Set it to 0 only when the source data has already been tail-coded upstream by the data custodian; larger values (e.g. 5 for [p05, p95]) give stronger SDC at the cost of a more contracted support. Under stratification, the same trim applies within each stratum and strata below min_cell_size are skipped from marginals_cont_stratified.csv. The resolved value is recorded in metadata.csv as dm_quantile_trim.

Correlation matrices — disclosure-risk assessment

Correlation matrices are low-risk and standard practice for statistical agencies. datamirror exports a full pairwise Spearman rank correlation matrix (correlations.csv) without per-cell suppression. Spearman is the correct input for the Gaussian copula (it is invariant to the monotone marginal transforms), and like Pearson it is an aggregate over the full sample with the same low disclosure risk.

Aggregate statistics, not individual data

A rank correlation is a population-level summary, computed over every observation:

Correlation(X, Y) = Σ(ri - r̄)(si - s̄) / (n × σr × σs)
  where ri, si are the ranks of xi, yi
  • Each correlation averages over all n observations.
  • No individual's data can be recovered from a correlation coefficient.
  • Standard output from regression analyses worldwide.

Small groups have negligible influence

Mathematical reality with large n (e.g. n=7.5M):

Small group sizeInfluence on overall correlation
n=1 ~0.0000001
n=10 ~0.000001
n=49 ~0.000007
n=100 ~0.00001

Even a perfectly correlated small subgroup (r=1.0 internally) contributes orders of magnitude below the noise floor of a full-sample correlation. Correlation matrices are reliably non-disclosive at realistic register-data sample sizes.

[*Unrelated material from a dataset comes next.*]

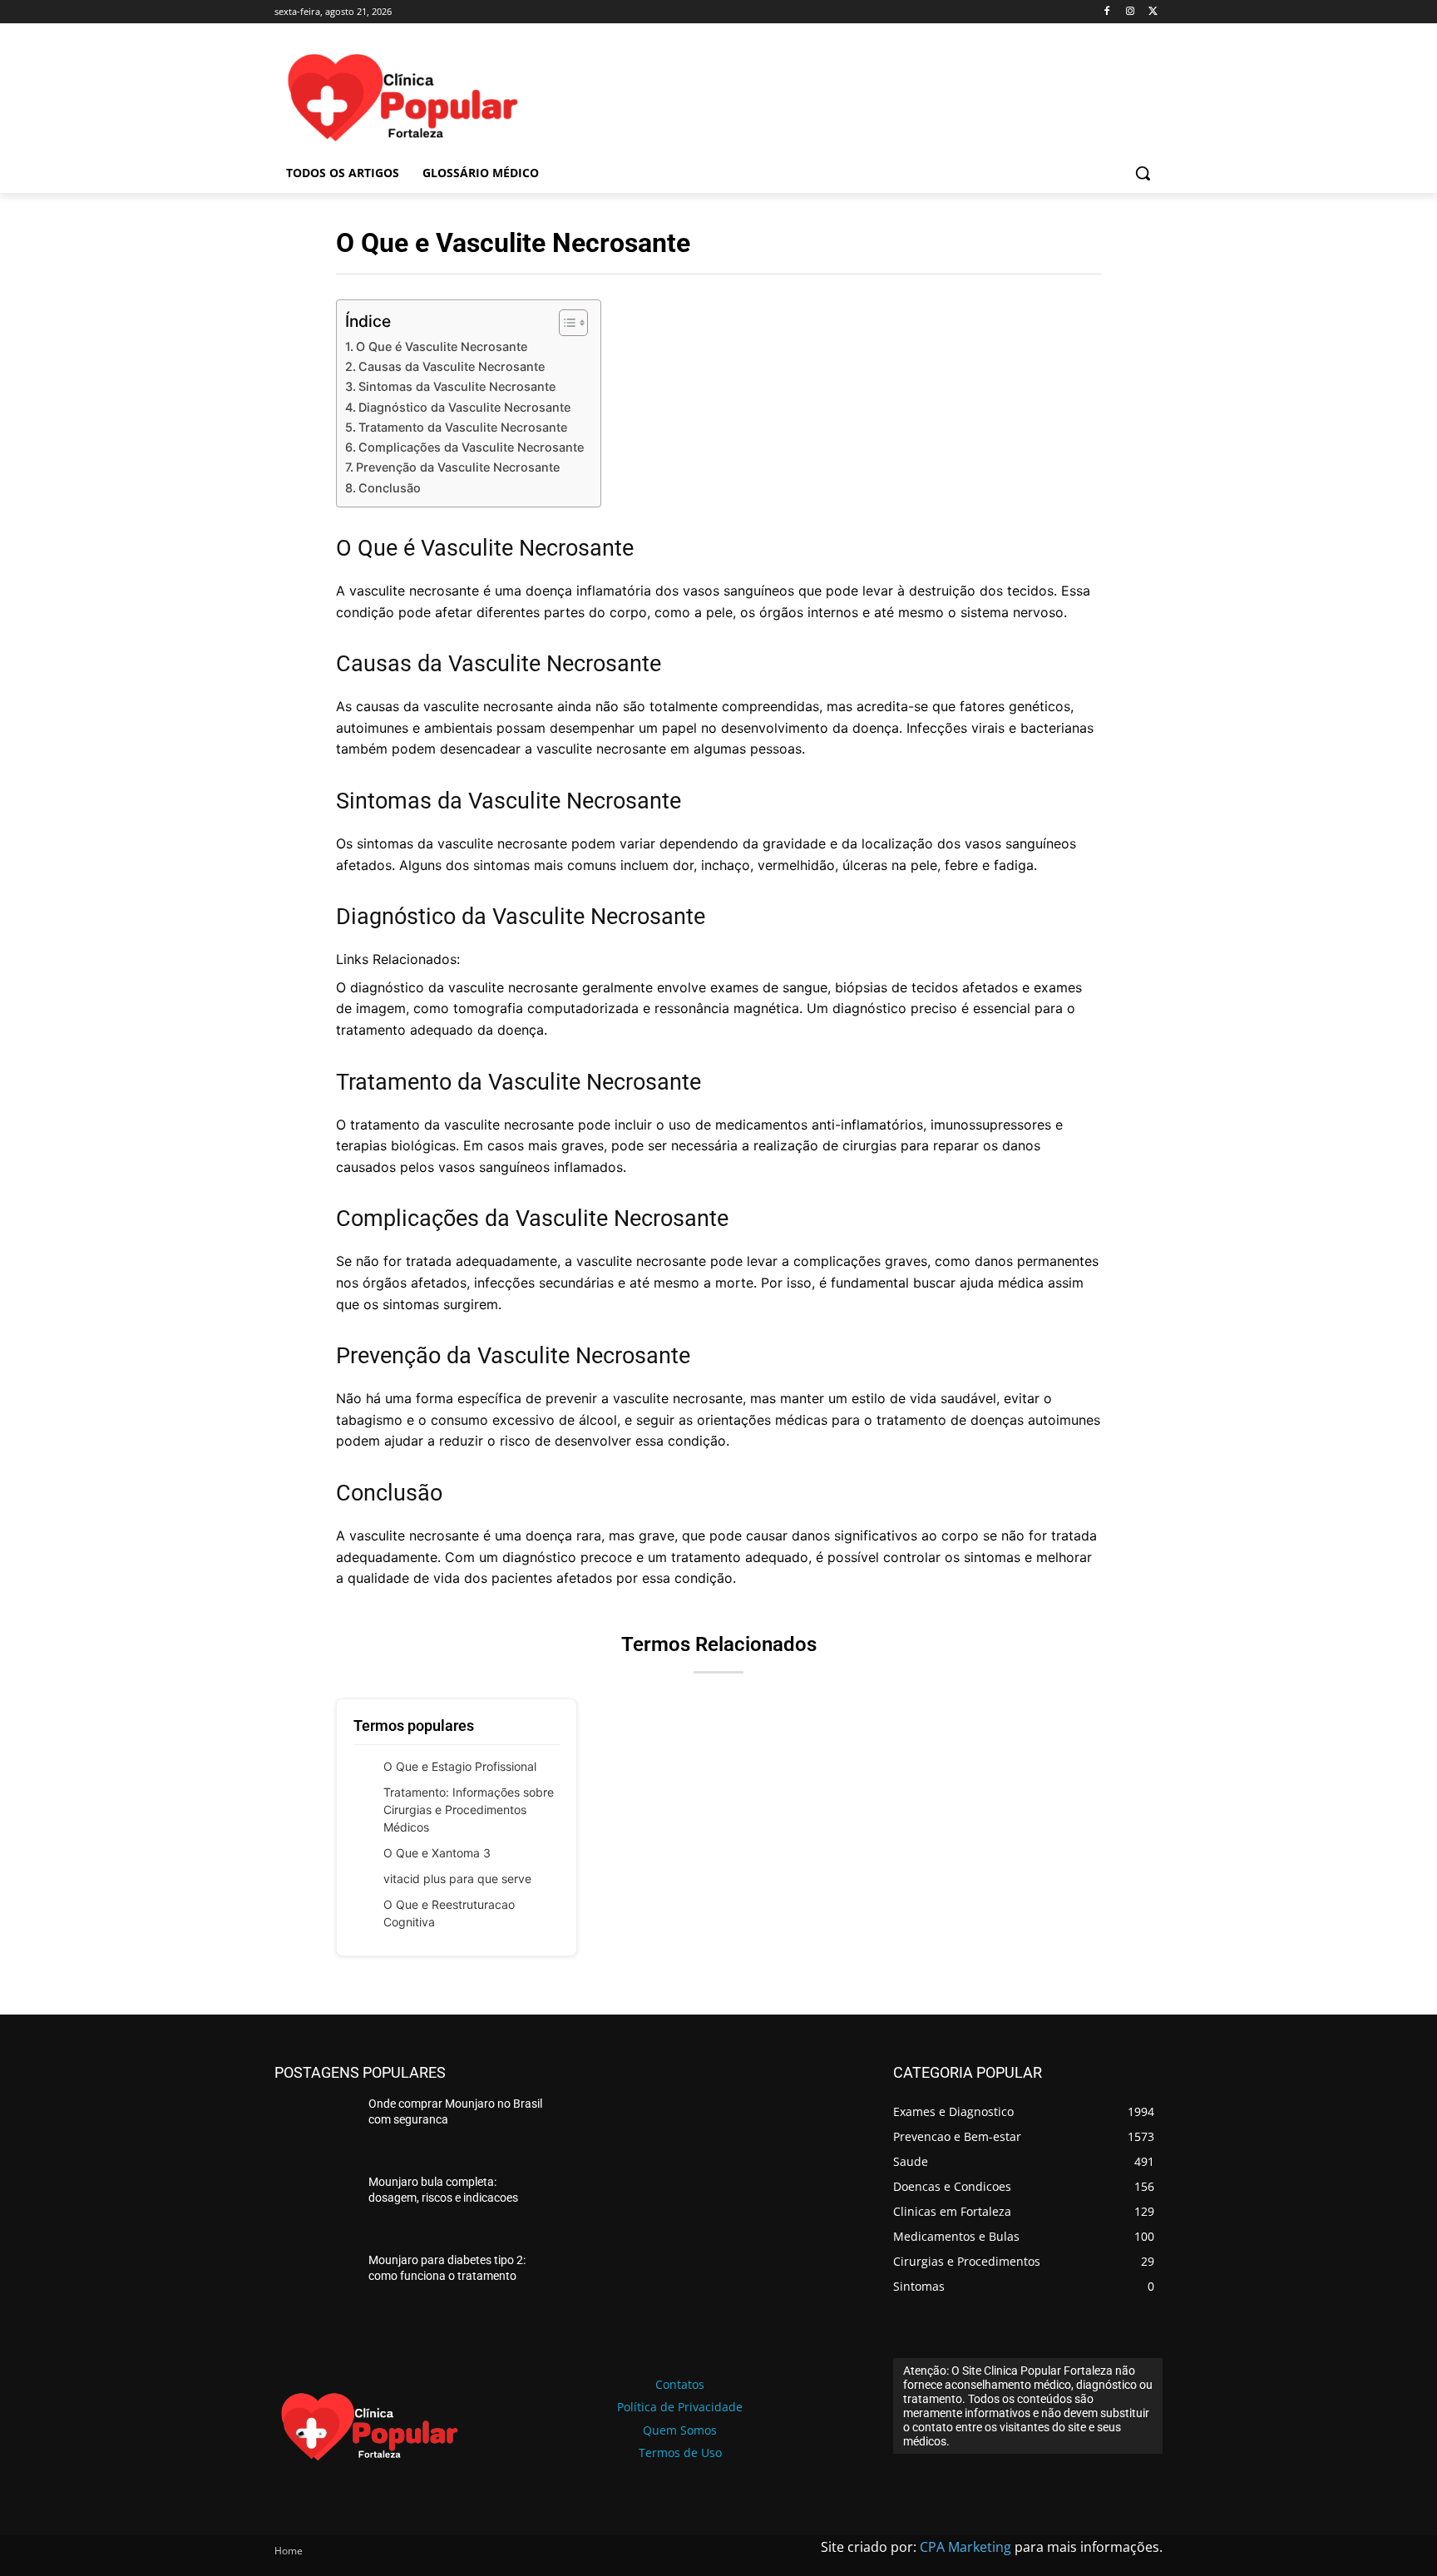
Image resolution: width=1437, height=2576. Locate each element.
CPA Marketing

What's in the correlation file

  • Continuous variables — all included
  • Low-cardinality numeric categoricals (household counts, age groups, …) — included
  • High-cardinality numeric categoricals — included
  • String categoricals — automatically excluded (not numerically meaningful for a rank correlation)

Checkpoint coefficients

A normal regression coefficient is an aggregate summary statistic: it is computed over every observation in the estimation sample, and no individual's data is recoverable from it. But a checkpoint stores coefficients, standard errors, the command line, and N, and marginal suppression does not touch any of these. A regression run on very few people, or one whose coefficient is dominated by a tiny group, can functionally encode the underlying records — at the extreme, an OLS line through two points reproduces both points. So checkpoints are not assumed safe; each one passes a disclosure control at capture time, the only point where the estimation sample still exists to count cells.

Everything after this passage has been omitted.